* Source passage *
The New Year inevitably brings the third round of the FA Cup, which is a unique day in the footballing calendar and unlike any other in world football. It provides some harmless nostalgia to remind Premier League fans of yesteryear and allows lower league fans to sample Premier League football for the day. For the sake of English football, it’s imperative we hold on to its heritage.
Nowadays, the early rounds of the FA Cup are generally used by Premier League clubs to give fringe players an opportunity to gain match sharpness or put themselves in the shop window whilst key players recuperate after a frantic Christmas period. Who can blame Premier League managers for doing so? Their club’s league position at the end of the season is what they’re judged on and what provides an income for the club. A good cup run is considered by most as only a bonus and not a priority. But should it be this way?
For a club like ours, maybe it should. I’m a fan of the FA Cup but I understand that even for the largest of squads, a long cup run can really challenge the resources available. How often have you heard fans, players and managers referring to their exit from a cup competition as the perfect opportunity for them to concentrate on the league? It may only be a silver lining, but it’s a very valid point. Why should teams risk their final league position for the sake of a day out to Wembley?
I think the attraction of the FA Cup is mainly for lower league clubs, especially during the early rounds obviously. For Premier League clubs, the prospect of facing Bournemouth at home for example isn’t particularly attractive as it could easily be a stumbling block, the best that can come out of the match is an expected win, the worst case scenario is far worse.
The best cup ties for clubs like ours, in my opinion, are away ties at local lower division grounds. This is why I’m quite excited about the prospect of facing Macclesfield away in the next round (providing we negotiate the replay at Bournemouth successfully). The Moss Rose is a very quaint stadium which will represent for many the journey Wigan Athletic has been on in recent decades. The stadium itself isn’t dissimilar to Springfield Park in terms of capacity, the thought of an open away terrace in what will inevitably be heavy rainfall shouldn’t be an attractive one, but for many it’ll be a throw back to Wigan’s third division days. For those old enough, it might even be reminiscent of when Wigan faced the likes of Macclesfield in the old Cheshire league.
I can’t imagine the same could be said for a Chelsea fan however, who would probably consider such a tie as an inconvenience more than anything. They’re used to playing against Barcelona and co in the Champions League, why should a trip to Macclesfield be anything other than unattractive and boring?
Some may put that argument forward as to why the FA Cup maybe isn’t as magical as people claim. I’d reject this theory however, there really isn’t another competition like the FA Cup.
I’m not saying that because I’m a typical proud, elitist Englishman who considers the Premier League and everything about the English game to be superior to our foreign counterparts, but I genuinely think the FA Cup is a vital part of making our country so famous for its football. As the oldest football competition in the world, you can’t deny it has the most heritage. Yet as previously mentioned, the ever increasing pressures of modern football are putting it at risk. Even the competition itself is becoming commercialized as football evolves into an ever more business like environment with sponsorship deals with EON and now Budweiser.

* Short exercise *
Please sum up the FA Cup article in two sentences.

* Rows *
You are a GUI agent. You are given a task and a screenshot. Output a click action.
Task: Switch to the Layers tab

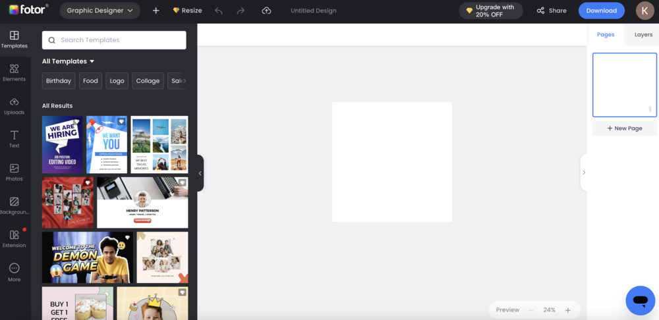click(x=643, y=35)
--
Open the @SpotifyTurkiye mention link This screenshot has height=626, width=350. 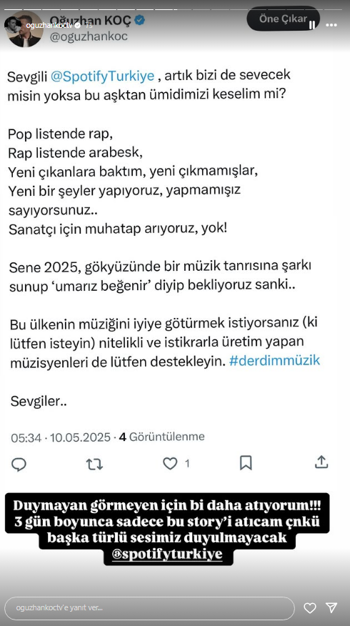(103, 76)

* Full output *
The writer argues that the FA Cup, the oldest football competition in the world, is a unique and vital part of English football's heritage, even though Premier League clubs often use the early rounds to play fringe players and see a cup run as only a bonus next to league position. Looking ahead to a possible away tie at Macclesfield's Moss Rose as a throwback to Wigan's lower-division days, the writer warns that the pressures of modern football and growing commercialization are putting the competition at risk.